D.O.A. は、dead on arrival 「(病院)到着時にすでに死亡」という意味でしたね。ザ・レンブランツの歌うオープニング・テーマ "I'll Be There For You" の歌詞に "Your job's a joke, you're broke, your love life's DOA" として出てきますよね。フレンズを見始めた当時にその意味は調べました(笑)。
TGIF も知りませんでした。英辞郎によると、
TGIF=(略)Thank God, it's Friday! やれやれやっと金曜日だ!/さーて週末は遊ぶぞ!/花金だ!(週末を迎える解放感を表したもので間投詞のように用いる)
なんですね。(確かにコメントをいただいた昨日は、まさに花金でしたね…lol)
lol は私もよく使います。この表現を知ったのは結構最近で、多分1年前は知らなかったような気がします。たまたま本屋さんで立ち読みしていた「英語でしゃべらナイト」の本に、メールの面白い表現が載っていて、そこに、(LOL)=(笑)、と書いてあったんですよ。
その本では確か大文字で書いてあったはずで、それ以来、私は英文コメントなどで(LOL)を多用していたのですが(日本語でも(笑)を多用する傾向にあるので…笑)、実際の使用例を見ると、lol と小文字で書く人の方が多いように思いますね。小文字の方が、手を上げて笑っている、とか、口を開けて笑っているように見えて可愛いですし。

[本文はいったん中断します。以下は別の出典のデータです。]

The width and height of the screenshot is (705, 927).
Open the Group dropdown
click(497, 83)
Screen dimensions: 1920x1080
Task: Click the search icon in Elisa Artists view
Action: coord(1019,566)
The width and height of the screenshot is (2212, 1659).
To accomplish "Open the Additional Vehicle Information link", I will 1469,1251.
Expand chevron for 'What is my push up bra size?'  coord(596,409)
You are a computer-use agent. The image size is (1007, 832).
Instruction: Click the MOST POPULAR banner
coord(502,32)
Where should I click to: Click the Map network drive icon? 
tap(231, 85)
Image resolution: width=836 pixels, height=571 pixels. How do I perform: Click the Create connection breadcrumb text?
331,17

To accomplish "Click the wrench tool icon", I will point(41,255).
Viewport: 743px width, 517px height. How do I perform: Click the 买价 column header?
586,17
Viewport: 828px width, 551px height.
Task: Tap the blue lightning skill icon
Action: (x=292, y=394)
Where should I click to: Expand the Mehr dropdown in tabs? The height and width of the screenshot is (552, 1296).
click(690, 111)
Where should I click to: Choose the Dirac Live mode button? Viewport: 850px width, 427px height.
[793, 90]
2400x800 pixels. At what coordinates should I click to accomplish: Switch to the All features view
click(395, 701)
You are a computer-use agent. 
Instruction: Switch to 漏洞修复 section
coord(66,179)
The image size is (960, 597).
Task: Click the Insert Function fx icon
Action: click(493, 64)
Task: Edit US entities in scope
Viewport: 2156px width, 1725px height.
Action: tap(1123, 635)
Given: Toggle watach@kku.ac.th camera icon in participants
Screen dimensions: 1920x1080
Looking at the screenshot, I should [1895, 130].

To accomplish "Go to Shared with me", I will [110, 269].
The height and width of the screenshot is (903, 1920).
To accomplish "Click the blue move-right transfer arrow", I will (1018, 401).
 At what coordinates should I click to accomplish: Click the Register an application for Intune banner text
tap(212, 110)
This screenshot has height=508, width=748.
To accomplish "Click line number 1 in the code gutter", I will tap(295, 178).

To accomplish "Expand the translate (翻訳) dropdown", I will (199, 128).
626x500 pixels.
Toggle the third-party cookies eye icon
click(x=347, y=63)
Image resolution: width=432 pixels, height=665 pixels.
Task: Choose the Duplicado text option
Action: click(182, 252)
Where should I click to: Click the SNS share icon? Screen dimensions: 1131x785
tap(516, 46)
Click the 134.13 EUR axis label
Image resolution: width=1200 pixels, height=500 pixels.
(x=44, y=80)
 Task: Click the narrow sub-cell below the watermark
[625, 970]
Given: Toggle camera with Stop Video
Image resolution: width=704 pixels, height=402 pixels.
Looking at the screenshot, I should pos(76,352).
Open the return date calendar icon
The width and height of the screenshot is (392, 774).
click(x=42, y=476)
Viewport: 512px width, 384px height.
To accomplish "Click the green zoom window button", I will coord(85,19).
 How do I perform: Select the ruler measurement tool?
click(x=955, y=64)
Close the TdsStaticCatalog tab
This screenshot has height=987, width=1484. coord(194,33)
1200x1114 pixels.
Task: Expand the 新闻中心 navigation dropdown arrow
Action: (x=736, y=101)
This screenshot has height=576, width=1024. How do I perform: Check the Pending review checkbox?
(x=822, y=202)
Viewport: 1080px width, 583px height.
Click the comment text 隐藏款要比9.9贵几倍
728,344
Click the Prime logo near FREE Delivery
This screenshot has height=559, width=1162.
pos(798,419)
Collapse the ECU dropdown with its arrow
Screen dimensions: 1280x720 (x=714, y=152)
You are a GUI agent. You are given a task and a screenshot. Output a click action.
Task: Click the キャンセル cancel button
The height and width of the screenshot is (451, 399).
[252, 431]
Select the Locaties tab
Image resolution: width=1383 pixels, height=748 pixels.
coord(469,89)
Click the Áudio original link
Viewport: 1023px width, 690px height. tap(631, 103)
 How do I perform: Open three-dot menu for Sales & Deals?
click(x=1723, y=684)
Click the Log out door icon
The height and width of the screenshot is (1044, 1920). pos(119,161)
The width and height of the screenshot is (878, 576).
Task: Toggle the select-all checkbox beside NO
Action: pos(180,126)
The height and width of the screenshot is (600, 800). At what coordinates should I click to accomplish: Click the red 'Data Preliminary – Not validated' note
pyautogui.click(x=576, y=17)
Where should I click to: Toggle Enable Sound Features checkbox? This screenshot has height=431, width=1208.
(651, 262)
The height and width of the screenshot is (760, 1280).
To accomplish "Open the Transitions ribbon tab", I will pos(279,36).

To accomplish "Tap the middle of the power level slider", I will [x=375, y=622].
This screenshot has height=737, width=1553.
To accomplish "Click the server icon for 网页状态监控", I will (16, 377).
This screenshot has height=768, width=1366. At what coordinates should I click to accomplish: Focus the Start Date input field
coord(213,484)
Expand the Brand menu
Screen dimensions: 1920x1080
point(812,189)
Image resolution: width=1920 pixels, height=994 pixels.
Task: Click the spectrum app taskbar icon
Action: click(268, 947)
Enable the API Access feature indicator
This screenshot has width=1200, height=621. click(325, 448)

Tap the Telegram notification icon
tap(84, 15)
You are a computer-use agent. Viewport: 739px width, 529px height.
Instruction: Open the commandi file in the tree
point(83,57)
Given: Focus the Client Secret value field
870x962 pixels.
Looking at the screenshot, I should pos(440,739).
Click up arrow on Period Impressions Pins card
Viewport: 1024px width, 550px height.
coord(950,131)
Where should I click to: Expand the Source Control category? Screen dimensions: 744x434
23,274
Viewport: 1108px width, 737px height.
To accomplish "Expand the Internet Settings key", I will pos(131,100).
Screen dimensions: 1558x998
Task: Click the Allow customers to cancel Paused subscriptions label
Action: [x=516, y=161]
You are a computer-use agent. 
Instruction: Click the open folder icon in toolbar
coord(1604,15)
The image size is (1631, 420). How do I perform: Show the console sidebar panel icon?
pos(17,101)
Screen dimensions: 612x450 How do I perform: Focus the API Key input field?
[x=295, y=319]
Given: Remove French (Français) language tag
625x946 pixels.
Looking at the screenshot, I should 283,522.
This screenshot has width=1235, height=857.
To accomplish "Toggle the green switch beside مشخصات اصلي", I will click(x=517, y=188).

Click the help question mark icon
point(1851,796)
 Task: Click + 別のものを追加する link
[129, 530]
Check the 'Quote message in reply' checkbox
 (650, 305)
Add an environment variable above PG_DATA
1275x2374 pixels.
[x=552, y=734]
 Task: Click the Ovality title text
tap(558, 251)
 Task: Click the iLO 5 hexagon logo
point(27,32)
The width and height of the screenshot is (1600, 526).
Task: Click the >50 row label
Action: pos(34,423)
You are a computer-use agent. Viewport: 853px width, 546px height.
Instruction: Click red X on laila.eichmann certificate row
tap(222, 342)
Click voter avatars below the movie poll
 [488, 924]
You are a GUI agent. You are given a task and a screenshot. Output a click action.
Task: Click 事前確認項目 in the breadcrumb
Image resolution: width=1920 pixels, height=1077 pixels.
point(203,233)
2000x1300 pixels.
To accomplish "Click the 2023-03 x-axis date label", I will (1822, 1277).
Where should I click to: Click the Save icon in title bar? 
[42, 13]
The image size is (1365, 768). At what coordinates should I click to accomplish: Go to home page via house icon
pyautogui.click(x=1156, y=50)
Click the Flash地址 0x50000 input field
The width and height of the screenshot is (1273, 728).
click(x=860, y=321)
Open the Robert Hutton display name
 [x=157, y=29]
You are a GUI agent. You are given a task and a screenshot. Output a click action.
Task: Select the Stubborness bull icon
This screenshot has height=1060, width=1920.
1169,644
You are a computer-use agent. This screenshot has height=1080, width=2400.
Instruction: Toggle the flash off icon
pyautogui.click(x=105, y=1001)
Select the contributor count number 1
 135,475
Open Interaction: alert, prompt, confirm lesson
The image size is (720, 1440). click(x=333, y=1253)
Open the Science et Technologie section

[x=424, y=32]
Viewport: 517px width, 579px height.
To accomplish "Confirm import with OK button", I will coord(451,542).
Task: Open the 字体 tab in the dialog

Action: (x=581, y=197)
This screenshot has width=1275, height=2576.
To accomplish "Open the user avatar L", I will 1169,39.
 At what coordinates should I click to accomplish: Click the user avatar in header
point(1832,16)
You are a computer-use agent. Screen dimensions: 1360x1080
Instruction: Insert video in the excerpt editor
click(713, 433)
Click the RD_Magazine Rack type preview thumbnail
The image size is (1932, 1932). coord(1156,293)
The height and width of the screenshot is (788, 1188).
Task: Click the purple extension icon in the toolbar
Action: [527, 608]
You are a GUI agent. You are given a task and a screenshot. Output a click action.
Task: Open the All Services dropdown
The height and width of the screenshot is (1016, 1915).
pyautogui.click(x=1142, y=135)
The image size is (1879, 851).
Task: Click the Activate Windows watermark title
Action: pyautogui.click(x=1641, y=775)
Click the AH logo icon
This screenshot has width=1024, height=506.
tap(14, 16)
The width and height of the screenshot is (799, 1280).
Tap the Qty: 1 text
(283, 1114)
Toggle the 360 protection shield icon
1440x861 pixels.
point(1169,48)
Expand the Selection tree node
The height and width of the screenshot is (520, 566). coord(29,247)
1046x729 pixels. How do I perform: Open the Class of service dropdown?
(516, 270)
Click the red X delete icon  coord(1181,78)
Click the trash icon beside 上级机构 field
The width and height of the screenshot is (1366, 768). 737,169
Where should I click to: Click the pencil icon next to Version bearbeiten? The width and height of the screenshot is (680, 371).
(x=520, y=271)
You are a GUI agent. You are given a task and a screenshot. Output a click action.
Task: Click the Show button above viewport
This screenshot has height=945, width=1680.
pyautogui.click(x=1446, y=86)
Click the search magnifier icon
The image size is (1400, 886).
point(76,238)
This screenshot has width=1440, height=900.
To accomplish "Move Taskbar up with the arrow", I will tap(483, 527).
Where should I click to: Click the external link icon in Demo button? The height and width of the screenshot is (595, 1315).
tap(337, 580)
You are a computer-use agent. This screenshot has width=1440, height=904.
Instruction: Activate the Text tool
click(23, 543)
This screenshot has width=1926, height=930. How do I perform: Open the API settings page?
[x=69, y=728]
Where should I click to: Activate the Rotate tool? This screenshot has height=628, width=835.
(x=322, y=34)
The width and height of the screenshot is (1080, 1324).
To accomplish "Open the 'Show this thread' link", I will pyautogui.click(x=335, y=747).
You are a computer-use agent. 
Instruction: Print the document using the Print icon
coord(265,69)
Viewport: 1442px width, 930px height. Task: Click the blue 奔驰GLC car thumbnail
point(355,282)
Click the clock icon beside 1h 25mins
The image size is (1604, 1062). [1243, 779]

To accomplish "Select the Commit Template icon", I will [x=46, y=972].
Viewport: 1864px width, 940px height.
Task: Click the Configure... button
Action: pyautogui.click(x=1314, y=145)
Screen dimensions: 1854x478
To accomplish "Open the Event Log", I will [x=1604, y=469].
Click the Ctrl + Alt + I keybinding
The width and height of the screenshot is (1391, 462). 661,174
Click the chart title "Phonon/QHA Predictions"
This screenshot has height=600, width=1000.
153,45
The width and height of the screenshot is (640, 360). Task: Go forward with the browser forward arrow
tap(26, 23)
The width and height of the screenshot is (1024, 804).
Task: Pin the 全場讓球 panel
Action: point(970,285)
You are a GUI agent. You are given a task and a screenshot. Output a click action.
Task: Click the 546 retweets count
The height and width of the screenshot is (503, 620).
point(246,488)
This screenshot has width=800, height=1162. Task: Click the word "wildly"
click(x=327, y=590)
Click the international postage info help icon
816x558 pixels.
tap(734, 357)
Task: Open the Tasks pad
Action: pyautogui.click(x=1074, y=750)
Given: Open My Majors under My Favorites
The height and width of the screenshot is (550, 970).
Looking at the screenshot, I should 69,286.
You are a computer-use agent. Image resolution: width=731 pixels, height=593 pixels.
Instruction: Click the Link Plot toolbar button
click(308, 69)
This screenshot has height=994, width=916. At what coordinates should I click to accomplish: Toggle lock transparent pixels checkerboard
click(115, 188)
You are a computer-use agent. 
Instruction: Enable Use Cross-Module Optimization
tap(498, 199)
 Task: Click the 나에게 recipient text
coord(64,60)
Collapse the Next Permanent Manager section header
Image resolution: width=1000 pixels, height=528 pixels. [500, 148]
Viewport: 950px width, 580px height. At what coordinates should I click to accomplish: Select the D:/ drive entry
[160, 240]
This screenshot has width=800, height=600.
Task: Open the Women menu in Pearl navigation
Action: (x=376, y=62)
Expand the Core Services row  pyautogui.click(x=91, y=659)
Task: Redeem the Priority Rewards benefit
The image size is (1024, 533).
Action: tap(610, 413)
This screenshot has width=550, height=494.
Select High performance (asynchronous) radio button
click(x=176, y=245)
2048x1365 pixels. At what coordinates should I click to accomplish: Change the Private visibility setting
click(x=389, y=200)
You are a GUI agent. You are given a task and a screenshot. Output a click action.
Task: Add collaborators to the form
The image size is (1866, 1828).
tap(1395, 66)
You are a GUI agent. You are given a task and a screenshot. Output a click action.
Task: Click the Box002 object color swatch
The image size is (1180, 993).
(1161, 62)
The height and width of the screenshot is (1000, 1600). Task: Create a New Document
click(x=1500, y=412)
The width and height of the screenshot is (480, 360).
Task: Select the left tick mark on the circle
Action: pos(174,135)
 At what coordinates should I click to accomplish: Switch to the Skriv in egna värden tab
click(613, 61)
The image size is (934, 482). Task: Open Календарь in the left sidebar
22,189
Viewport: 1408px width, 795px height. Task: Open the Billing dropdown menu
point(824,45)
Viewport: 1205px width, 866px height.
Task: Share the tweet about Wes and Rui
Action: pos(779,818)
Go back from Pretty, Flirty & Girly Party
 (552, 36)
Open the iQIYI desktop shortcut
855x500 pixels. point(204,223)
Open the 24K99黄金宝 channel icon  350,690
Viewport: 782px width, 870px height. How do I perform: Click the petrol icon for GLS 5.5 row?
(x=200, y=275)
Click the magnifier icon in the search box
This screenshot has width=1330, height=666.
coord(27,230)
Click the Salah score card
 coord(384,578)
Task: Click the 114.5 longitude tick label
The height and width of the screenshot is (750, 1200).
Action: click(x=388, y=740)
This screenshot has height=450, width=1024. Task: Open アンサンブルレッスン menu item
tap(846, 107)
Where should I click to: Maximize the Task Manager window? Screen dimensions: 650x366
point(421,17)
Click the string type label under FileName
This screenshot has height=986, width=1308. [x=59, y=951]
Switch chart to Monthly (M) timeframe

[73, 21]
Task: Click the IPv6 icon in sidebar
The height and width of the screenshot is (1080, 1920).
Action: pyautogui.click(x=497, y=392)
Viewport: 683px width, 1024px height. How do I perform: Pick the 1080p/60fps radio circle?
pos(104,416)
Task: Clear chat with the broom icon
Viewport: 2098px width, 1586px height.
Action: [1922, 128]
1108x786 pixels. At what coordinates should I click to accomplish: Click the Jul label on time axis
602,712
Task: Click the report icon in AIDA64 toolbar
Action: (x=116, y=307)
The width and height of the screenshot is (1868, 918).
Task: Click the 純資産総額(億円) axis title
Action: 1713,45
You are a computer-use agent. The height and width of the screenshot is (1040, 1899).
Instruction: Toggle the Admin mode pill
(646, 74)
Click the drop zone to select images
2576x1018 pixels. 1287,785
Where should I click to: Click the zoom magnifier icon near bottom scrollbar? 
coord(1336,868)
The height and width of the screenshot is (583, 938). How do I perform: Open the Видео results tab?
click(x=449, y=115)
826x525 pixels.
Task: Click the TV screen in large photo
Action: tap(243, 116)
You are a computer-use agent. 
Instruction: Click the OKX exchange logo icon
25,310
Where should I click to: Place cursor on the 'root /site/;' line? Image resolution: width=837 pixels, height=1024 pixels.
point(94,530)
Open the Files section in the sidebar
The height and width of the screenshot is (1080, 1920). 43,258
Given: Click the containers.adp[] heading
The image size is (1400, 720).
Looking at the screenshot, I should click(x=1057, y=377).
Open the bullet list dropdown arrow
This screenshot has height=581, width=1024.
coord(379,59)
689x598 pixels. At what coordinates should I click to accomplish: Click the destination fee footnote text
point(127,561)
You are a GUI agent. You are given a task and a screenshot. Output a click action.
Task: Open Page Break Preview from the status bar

私も最近は、小文字をよく使うようになりました。
あと、よく使うのは、FYI = for your information, BTW = by the way くらいでしょうか。CUL8R が See you later. だと聞いて面白いな、と思った記憶があります。
アートは門外漢のChandlerから見ると、訳の分からない字(words)のようにしか見えなくて、funny wordsと言っただと思います。
「ある絵を見てって、あまり抽象すぎで、どこの外国の文字らしいかな」と思うことが確かにあるかもしれません。
アートはそれを理解しない人から見ると、訳の分からない字に見えてしまう、というのはわかります。ただ、造形としての文字の話なら、letter や character という単語を使うような気もします。
funny words というとやはりジョークなどの笑えるような言葉を指すように思うので、アートと関係の深いものを好きなものとして挙げるのかと思いきや、韻は踏んでるけれど全然カテゴリーの違うもの(funny words)を挙げた、というのが、このセリフのオチになるように私は思います。